Introduction to Computational Text Analysis

Date:

Workshop at American Political Science Association Section on Migration and Citizenship Pre-Conference, Vancouver, BC, CA

Instructor: Tom Einhorn

Workshop materials developed in collaboration with UBC prAxIs team.

An introductory workshop to computational text analysis for social scientists with no prior experience in the field. The session started with the basics, building up to zero-shot classification with large language models (LLMs) using natural language inference (NLI). The workshop demonstrated how LLNs can classify real historical documents using simple, natural language prompts and without requiring task-specific training data. Topics included the strengths and limitations of prompt-based classification, how it compares to and complements traditional human coding, and practical considerations for integrating computational methods into qualitative and mixed-methods research.

Read about the workshop and download workshop materials on the UBC Centre for Migration Studies website.
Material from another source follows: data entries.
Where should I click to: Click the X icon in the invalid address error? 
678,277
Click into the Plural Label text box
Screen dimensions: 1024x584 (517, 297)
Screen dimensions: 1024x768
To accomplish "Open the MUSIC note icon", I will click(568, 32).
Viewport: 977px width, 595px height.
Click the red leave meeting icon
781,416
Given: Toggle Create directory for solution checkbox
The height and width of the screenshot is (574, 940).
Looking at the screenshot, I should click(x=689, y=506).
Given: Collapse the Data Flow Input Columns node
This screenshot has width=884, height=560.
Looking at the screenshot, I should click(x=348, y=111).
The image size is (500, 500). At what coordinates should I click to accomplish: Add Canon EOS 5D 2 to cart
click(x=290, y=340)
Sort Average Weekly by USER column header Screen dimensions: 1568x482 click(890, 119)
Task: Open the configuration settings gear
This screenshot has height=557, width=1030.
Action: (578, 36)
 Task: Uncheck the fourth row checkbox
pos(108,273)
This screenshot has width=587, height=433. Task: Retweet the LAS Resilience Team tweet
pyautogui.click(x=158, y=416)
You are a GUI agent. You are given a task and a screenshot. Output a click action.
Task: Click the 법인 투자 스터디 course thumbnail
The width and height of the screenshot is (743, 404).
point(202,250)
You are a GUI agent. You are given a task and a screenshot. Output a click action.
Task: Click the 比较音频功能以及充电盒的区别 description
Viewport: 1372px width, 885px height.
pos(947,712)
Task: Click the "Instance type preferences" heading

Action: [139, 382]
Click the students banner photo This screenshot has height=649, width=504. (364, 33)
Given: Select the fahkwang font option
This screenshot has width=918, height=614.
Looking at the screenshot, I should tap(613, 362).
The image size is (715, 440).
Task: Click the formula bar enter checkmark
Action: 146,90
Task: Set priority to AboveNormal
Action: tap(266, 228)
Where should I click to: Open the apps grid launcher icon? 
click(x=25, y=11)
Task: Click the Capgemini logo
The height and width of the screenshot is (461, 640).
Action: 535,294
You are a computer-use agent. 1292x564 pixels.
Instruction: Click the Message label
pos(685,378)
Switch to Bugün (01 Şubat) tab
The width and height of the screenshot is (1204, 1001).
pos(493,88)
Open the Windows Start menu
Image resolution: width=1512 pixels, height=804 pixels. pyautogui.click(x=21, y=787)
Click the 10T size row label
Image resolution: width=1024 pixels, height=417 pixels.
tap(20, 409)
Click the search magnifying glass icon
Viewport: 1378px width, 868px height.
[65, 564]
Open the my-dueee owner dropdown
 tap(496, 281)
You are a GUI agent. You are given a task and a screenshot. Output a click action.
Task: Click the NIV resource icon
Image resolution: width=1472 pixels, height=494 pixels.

From the conference program:

Have you previously done qualitative analysis of texts and are curious about how AI can assist with content analysis? Does your research rely on human coding and you wonder about the potential of computational approaches? This session will introduce you to computational text analysis. We will explore prompt-based classification of real historical documents, demonstrating how AI models can analyze text without being specifically trained on your particular research question using simple, natural language prompts. We will discuss what makes this method powerful for social science research, its limitations, and how it complements traditional content analysis methods. This session is designed for beginners. No programming experience required. (Note: This session focuses on natural language inference rather than generative AI tools like ChatGPT or encoder-only models like BERT.)

Workshop Details

Duration: 2 hours.

Participants: Members of the Section on Migration and Citizenship Pre-Conference at the American Political Science Association, in Vancouver for the APSA annual meeting.

Software/tools: Python, JupyterLab notebook.